I think the difficulty does not lie with the magazine itself.  If anything, Premier is simply one channel and one voice that the world needs to hear more of.  The challenge is that people simply have failed to learn how to relate and respond to anyone different than themselves.

While I admit that I (despite my own best attempts) may not have answered everyone the way I needed to, I have learned a few lessons along the way myself.  Below, I’d like to offer you some ways to keep your cool when engaging with religious zealots (even, and perhaps, especially, if those zealots belong to your own faith tradition):

1) Don’t ever compare the worst of someone else’s religion with the best of yours.
2) Don’t compare a few extremists in one religion while neglecting the extremism in your own.
3) Recognize that every religion is internally diverse and even within the same denomination or religious group, there will be many differences of opinion on many different topics.
4) View each story on a case-by-case basis. Look at people as individuals, don’t paint everyone with the same broad strokes.
5) Someone who affiliates with a certain religion (ie. is a committed follower and practitioner) should always be considered more highly than someone who merely knows of a religion through second-hand study or the media (regardless of how educated you may be on the topic)
6) Recognize that there are inconsistencies within every Holy Book that need to be worked through and rectified.
7) Do not get into matters of the person’s soul. Example, don’t start telling another Christian that they don’t truly know the Lord or that they aren’t truly saved just because they don’t buy into your ultra-conservative ideologies.
8) Resist judgementalism at all costs.
9) If you find yourself getting angry – ask yourself what is internally going on.
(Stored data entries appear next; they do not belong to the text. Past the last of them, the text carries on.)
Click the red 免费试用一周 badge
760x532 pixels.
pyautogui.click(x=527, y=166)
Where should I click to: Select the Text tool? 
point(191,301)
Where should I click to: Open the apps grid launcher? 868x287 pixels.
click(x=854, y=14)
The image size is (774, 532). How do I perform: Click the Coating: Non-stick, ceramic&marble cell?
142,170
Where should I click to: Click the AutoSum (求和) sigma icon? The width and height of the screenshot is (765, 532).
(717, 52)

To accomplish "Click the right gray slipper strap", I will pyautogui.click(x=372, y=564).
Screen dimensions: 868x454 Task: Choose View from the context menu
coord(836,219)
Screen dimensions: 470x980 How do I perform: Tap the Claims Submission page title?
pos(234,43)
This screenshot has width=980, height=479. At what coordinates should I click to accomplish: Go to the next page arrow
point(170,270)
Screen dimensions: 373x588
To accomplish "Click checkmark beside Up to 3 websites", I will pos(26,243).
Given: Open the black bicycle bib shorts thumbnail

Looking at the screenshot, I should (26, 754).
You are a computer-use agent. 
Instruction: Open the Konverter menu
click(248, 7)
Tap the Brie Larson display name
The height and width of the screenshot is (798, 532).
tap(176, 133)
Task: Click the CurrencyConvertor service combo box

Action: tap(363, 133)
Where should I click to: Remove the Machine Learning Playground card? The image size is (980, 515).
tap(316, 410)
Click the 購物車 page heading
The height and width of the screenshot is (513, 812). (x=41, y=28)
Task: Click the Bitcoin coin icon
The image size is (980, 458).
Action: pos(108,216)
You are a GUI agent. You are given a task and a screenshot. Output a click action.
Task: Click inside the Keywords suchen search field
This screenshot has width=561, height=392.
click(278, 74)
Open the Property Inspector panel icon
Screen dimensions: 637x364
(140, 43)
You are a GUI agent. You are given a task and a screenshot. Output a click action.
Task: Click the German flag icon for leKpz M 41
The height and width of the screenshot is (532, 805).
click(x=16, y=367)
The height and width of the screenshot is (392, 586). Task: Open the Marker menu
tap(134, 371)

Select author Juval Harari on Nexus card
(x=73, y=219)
Anger is a secondary emotion, there is always something contributing to it whether guilt, fear, pride, arrogance, or sadness.
10) Friendship is more important than simply being right.

I recognize that inter-religious dialogue is difficult and sometimes painful work, partly because the soil has just not readily been prepared for us until more recently.  However, if we truly are interested in being ambassadors, we need to cultivate a position of peace whereby we are interested in building friendship irrespective of differences in race, culture, ethnicity, or religious tradition.  We cannot confuse the desire to be right with what is already truly right – a friendship that would willingly give itself to the other at no cost.  I still maintain that the beauty we see in this world is entirely because of the diversity that is so inherent within it.  And to all those zealous Christian commentators who wanted to tear me down, know this: I do read my Bible daily, and it is because of my devotion to my particular Holy Book that I feel so strongly about loving people of all persuasions.  I am not interested in compromising my relationship with my God, but rather believe that welcoming a friend from a different background is doing far more for the Gospel of Peace, than simply arguing a dogmatic position.  In fact, I would dare to say, it is doing exactly what Jesus would want.

You can read my article about my best friend here: https://www.premierchristianity.com/Past-Issues/2017/March-2017/Becoming-best-friends-with-a-Muslim-demolished-my-prejudices-about-Islam

Photo Credit: https://www.emaze.com/@AOWFZZZC/J/h-copy1

One thought on “How to Keep Your Cool When Engaging With Religious Zealots”

  1. I so appreciate that you articulate a conception of violence that includes our words. I think that is important and necessary now more than ever, when so much of our discourse occurs online and through social media. It is much easier to sit behind a screen, type invective, and hit “send” or “post” than it is to speak hate to another in person. How bold people are when hiding behind a screen name!